CatchUP
Check if your structure contains a sequence that is up-to-date with the UniProt entry.
Motivation

UniProt entries describing protein sequence are regularly updated as researchers collect new sequencing evidence.

Protein structure files (modelled or experimental) often lag behind these sequence updates. Sequences within structure files might not fully represent assigned UniProt entries and the residue numbers might not match the UniProt numbering.

Mapping UniProt annotations (i.e. variants, domains, binding sites) to outdated structure files may result in errors and hinder downstream structural analysis.

3DSeq-Check checks your structure file against the given UniProt entry. 3DSeq-Check gives maps your structure to the current sequence of the UniProt entry and gives an overview of the mapping.

1. Input description

UniProt ID is the first required input to StructureCheck-UP. The UniProt ID should correspond to the entry that your structure describes, it is used to fetch the current up-to-date sequence that is used as a reference sequence in the StructureCheck-UP.

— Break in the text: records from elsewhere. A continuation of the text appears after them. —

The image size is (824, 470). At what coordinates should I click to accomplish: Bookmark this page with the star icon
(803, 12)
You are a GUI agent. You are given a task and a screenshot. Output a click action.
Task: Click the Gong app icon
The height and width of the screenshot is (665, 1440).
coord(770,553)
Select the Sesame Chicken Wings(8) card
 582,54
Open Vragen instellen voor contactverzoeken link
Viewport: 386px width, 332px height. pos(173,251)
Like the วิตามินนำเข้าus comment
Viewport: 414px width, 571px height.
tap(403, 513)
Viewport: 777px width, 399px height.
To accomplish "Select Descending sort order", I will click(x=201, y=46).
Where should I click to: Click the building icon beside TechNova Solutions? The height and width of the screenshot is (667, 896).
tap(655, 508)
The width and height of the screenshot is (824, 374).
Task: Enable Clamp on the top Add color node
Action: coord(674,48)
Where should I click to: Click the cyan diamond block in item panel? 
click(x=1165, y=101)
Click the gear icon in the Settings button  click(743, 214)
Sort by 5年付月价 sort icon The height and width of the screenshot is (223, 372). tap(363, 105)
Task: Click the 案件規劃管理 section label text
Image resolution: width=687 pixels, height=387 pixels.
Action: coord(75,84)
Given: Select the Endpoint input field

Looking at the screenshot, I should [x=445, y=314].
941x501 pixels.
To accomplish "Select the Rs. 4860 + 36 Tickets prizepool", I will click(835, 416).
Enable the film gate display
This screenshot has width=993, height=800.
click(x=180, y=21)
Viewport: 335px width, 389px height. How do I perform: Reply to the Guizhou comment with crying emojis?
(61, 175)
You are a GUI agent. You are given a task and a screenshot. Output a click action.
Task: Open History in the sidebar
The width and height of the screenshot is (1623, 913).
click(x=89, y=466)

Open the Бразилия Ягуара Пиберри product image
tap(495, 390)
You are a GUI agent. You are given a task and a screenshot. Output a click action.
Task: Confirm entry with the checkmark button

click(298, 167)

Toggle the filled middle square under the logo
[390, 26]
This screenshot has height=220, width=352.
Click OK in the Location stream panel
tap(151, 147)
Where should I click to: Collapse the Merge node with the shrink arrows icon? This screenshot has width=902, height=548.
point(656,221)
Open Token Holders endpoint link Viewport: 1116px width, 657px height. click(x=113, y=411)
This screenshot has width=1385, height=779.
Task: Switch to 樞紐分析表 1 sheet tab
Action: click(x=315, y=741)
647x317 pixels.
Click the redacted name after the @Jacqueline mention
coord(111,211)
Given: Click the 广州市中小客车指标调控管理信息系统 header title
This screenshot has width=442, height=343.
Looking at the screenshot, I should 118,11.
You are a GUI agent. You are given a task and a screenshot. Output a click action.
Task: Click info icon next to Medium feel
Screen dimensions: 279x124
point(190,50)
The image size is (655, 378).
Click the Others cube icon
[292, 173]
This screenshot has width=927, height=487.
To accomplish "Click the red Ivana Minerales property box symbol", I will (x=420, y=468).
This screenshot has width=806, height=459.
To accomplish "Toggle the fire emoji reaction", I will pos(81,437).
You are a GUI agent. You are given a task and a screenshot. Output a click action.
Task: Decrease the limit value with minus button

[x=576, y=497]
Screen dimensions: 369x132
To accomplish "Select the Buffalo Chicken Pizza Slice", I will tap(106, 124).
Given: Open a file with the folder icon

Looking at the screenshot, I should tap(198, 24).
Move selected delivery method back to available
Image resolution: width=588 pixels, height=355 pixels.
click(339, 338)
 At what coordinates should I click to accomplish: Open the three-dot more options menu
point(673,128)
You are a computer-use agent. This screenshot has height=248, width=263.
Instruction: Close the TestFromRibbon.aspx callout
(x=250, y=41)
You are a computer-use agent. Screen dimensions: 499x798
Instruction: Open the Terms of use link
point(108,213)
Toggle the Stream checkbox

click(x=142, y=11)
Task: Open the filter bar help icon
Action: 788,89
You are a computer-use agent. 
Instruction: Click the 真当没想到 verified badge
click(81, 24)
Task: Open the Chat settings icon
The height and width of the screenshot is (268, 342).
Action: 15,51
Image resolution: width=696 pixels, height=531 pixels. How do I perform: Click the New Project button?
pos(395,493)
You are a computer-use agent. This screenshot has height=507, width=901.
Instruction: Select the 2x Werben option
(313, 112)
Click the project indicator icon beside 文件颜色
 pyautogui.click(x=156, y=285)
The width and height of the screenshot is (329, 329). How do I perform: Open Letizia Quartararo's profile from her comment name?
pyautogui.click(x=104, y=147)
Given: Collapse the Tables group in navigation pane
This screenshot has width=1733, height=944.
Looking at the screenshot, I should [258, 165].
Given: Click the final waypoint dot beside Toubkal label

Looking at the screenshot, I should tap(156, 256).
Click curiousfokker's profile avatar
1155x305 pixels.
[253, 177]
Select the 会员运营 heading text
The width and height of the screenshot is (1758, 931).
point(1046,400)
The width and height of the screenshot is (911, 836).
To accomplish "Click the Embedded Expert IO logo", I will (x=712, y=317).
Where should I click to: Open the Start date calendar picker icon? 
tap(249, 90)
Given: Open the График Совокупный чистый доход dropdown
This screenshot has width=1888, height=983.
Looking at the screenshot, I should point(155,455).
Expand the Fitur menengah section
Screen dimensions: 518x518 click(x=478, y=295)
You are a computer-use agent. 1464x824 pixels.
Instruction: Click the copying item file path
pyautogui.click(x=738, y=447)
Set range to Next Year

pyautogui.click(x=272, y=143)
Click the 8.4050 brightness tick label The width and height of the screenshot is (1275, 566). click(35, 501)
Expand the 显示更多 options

Structure Source is the second required input to StructureCheck-UP. The structure source should correspond to the structure you want to check-UP. There are currently two supported ways to supply a structure:

  • AlphaFoldDB - by choosing AlphaFoldDB as source, structure file corresponding to the suplied UniProt ID will be fetched and used for comparison.
  • Custom PDB File - by choosing a custom file as source, the file you upload will be used as input. In addition to the PDB file you also need to provide the chain id for the chain you want to check-UP, this should be a chain that corresponds to the supplied UniProt ID.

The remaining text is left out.